Wednesday, September 1, 2010

The Illegible Free Roaming City, the Linear, the Nonlinear and the Ugly.


This slightly old article over at Serial Consign is a good survey of cities in video games -- not just as settings or narrative devices, but rather functions of gameplay mechanics, as in the SimCity series. However, the article argues Will Wright has embedded a pro-growth, pro-economics ideology in the game.

Player agency in these "god games" is an illusion. We aren't actually creating a city; we're just optimizing some preset numbers and formulas about how Will Wright thinks a city should privilege high property values or high density housing or nuclear power.

If you're going to argue that these so-called holy grails of emergence and player agency, "god games," paragons of nonlinear systems are actually linear and limited in a sense -- well, then you gotta be scared about the types of cities we actually acknowledge as linear.


 A comment in that same article mentions something like, "The city in Mirror's Edge is linear with relatively few movement solutions and architectural affordances. In this way, Mirror's Edge isn't really about parkour at all. The Tony Hawk games are, perhaps, more faithful to the idea of parkour."

... And I agree. Mirror's Edge takes a big red highlighter to the "green light at the end of the dock" in the Great Gatsby. This is an important literary symbol! Pay attention! Read this!

 

In contrast, Tony Hawk games present an environment and tell you to connect the dots yourself. It's a more active, autonomous argument for the role of the player in reading environments.

I think most FPS level designers try to make their levels "readable" in some sense -- upon entering a room, you should have an idea of where the entrances and exits are, the possible difficulties in reaching those points, and possible strategic strengths and weaknesses to various movement solutions. Perhaps it will take several rounds of play to fully appreciate the depth of the floorplan, but still, the level lends itself to "skimming."

Because Tony Hawk is structured around repeated interaction with the same level, it is the equivalent of reading and re-reading a text several times. You notice new uses of language and subtle contradictions.

"Novice" users can collect the tapes and letters and missions; meanwhile, "Advanced" users can chain a 50-50 + 900 + reverse kick-flip + Superman and manual their way across the entire level. The giant floating letters and video tapes you collect are merely hints to get you to thinking about a certain piece of the environment; the real goal is to chain together absurdly high combos of tricks, and doing that requires much experimentation, scouting and location analysis -- in other words, what street skaters do in real-life. They read the city.

But what these architecture blogs are forgetting is that these are first and foremost games. Aiming to replicate and model the real-life infrastructure of the real world is neither practical nor desirable: AI does not necessarily seek to replicate human play (but rather the illusion of human limitations / ability), so why should our virtual cities replicate the real-life metropolis?

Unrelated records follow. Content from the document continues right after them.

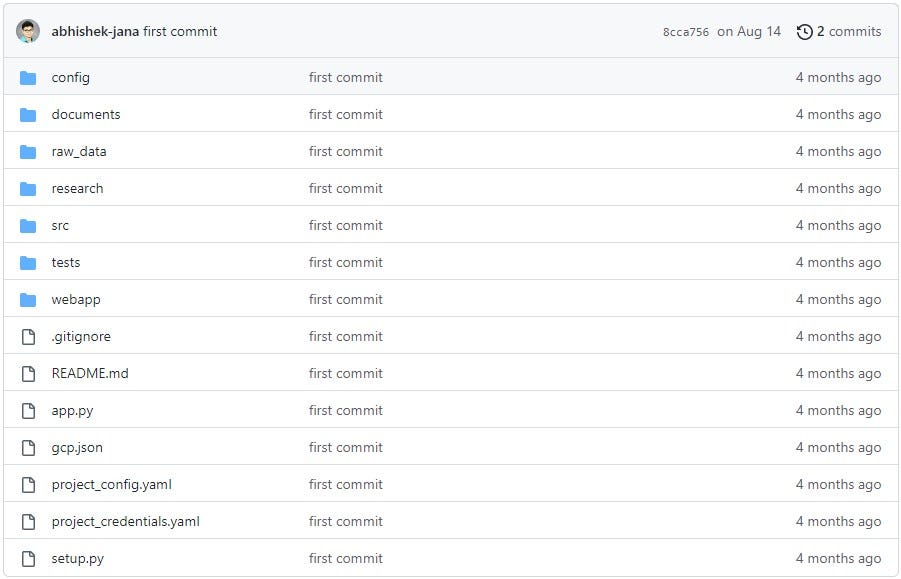Click the commits history clock icon
The width and height of the screenshot is (901, 579).
coord(804,32)
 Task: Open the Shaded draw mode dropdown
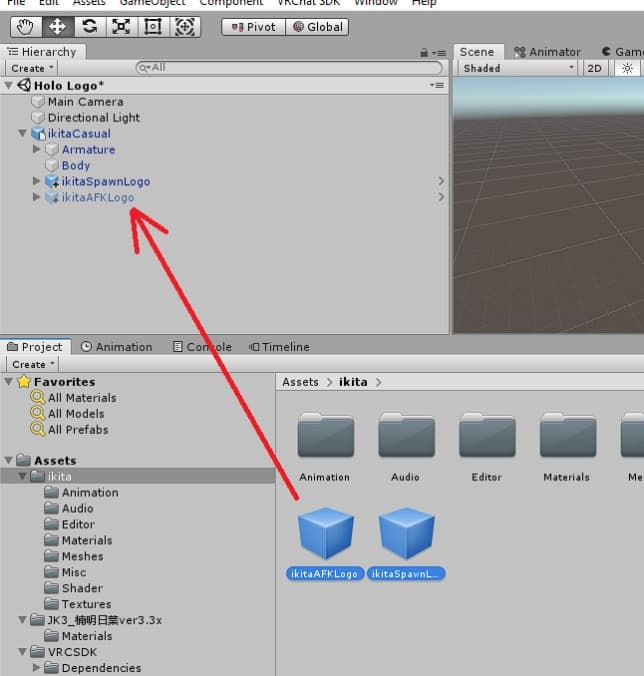(x=518, y=68)
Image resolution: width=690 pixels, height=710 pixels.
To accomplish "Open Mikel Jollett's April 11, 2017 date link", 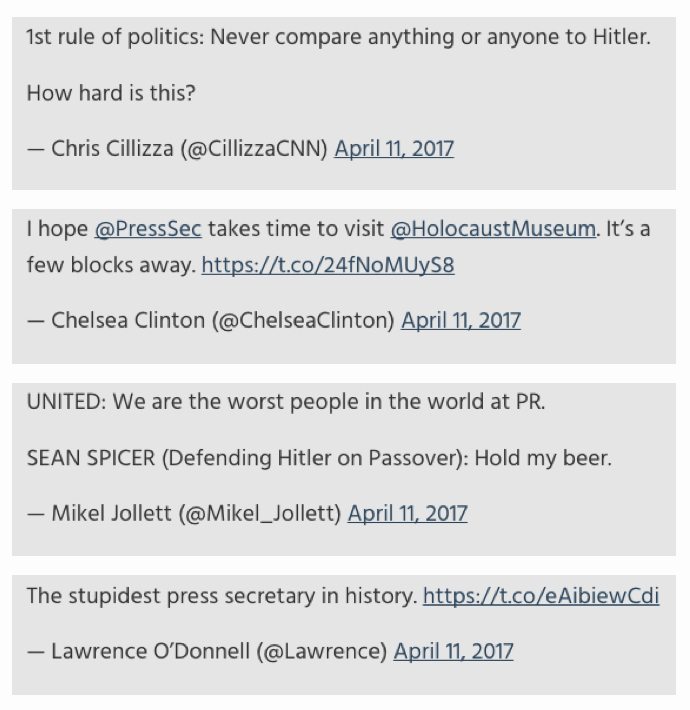I will [407, 513].
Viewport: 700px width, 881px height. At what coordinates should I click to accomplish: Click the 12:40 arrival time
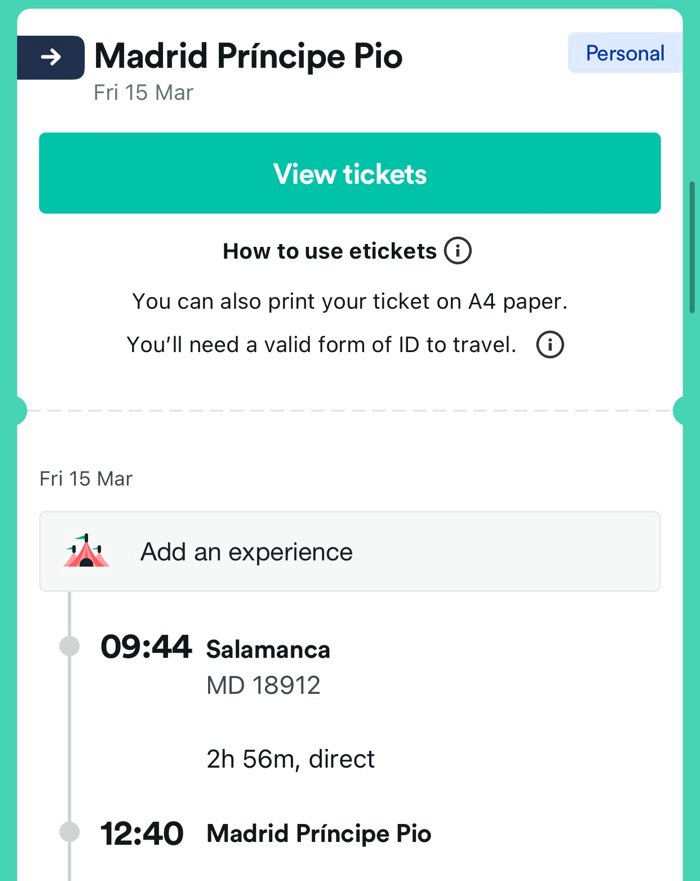pyautogui.click(x=142, y=833)
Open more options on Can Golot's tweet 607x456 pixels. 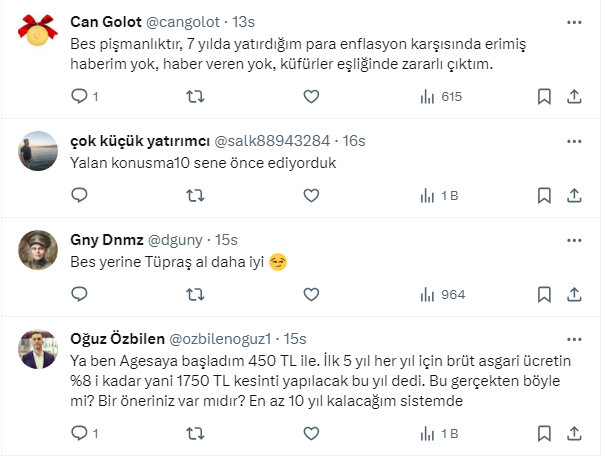(x=575, y=21)
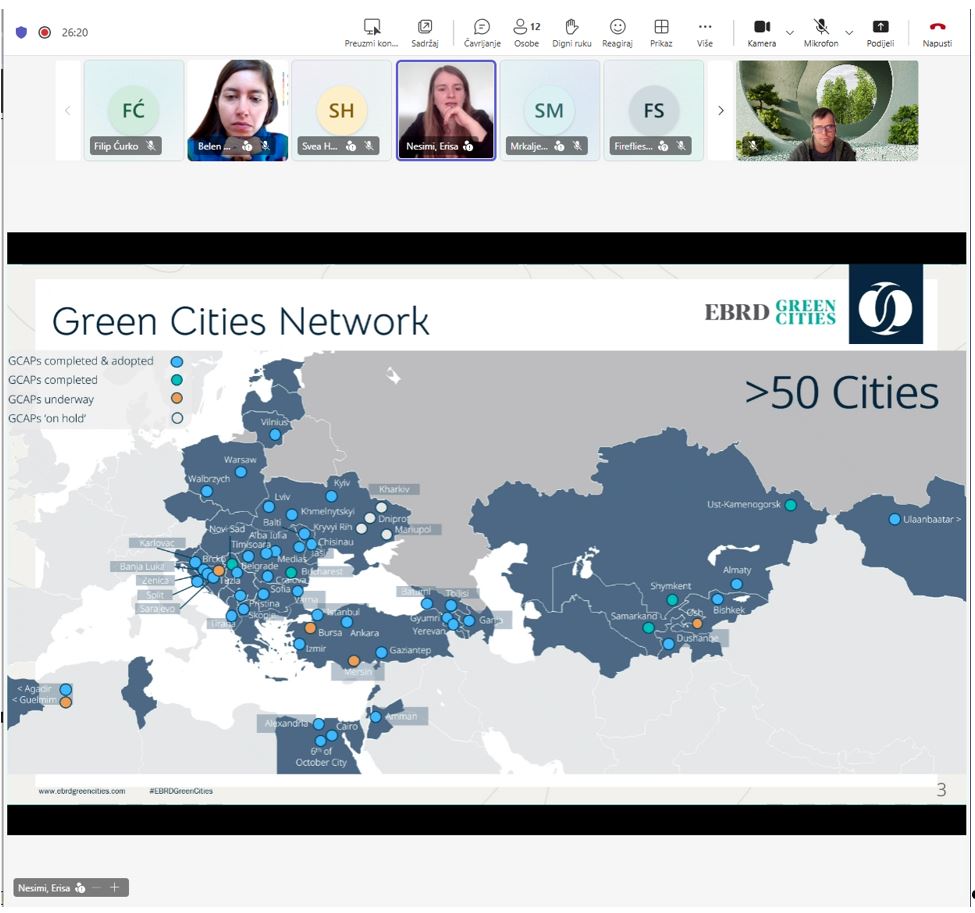975x913 pixels.
Task: Open the Sadržaj pop-out icon
Action: (x=425, y=32)
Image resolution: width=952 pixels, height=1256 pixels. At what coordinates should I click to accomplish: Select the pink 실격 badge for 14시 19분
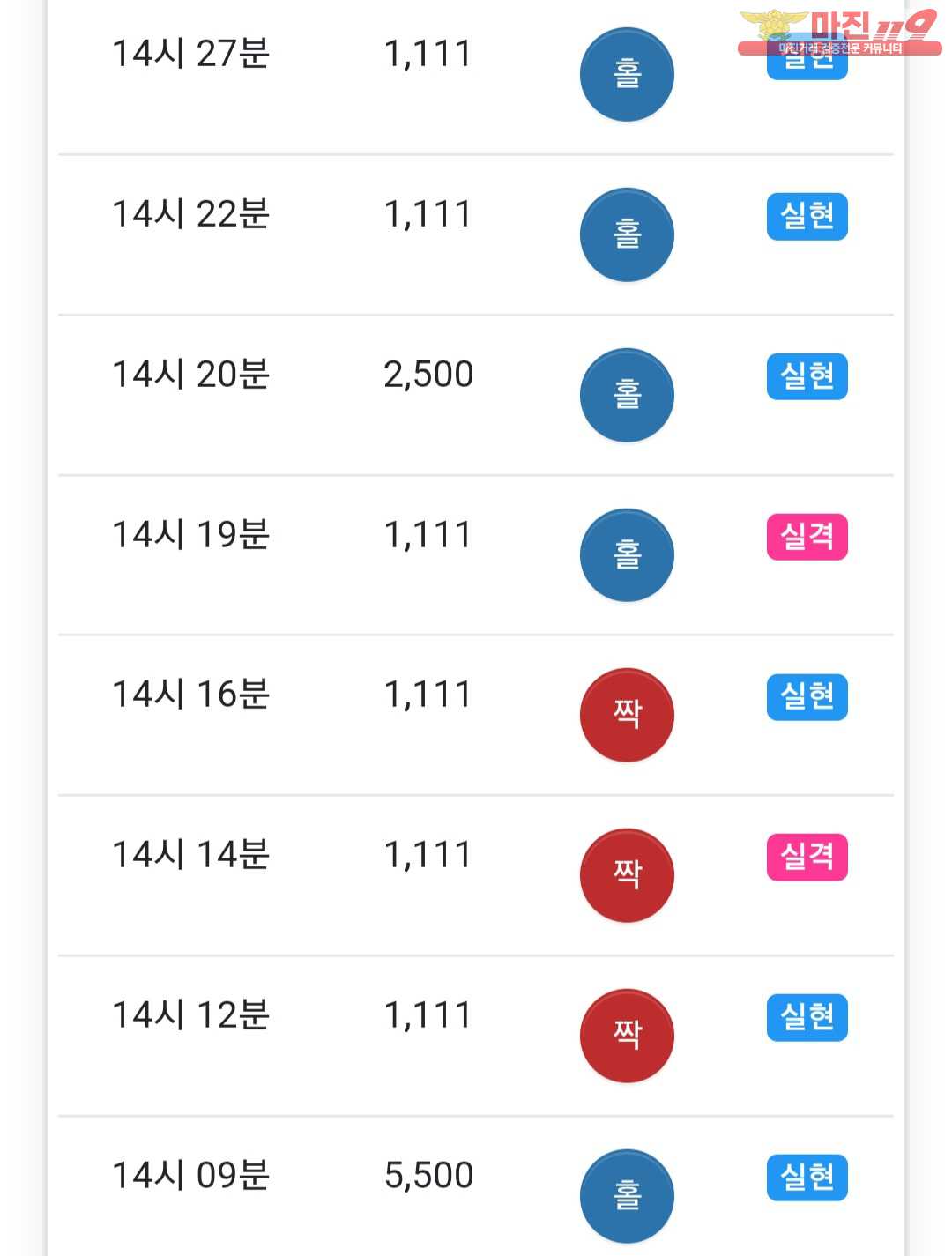(807, 537)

I mean, the first thought that came into my head for Polaris? "Make a giant forest, you navigate your way through" sounded great... until I actually tested it, and realized a huge free-roaming survival simulator was probably a poor vehicle for amateur astronomy.

So, how about some sort of golden mean to it all?

I would argue that this golden mean is "Life of the Party" in Thief 2, the unmistakable star of the entire game, one of the most quintessential free-roam-ish city maps ever built. It's Mirror's Edge's great goth grandfather. (And I'll leave it to Justin Keverne to break it down for you... assuming he ever gets around to it.)

As for the sandbox city genre -- GTA, Crackdown, Just Cause... I think I'll save that for another post, because there the city isn't a "level" as in Thief or Mirror's Edge or Tony Hawk, but a real structured world with simulated processes. Which is something else entirely.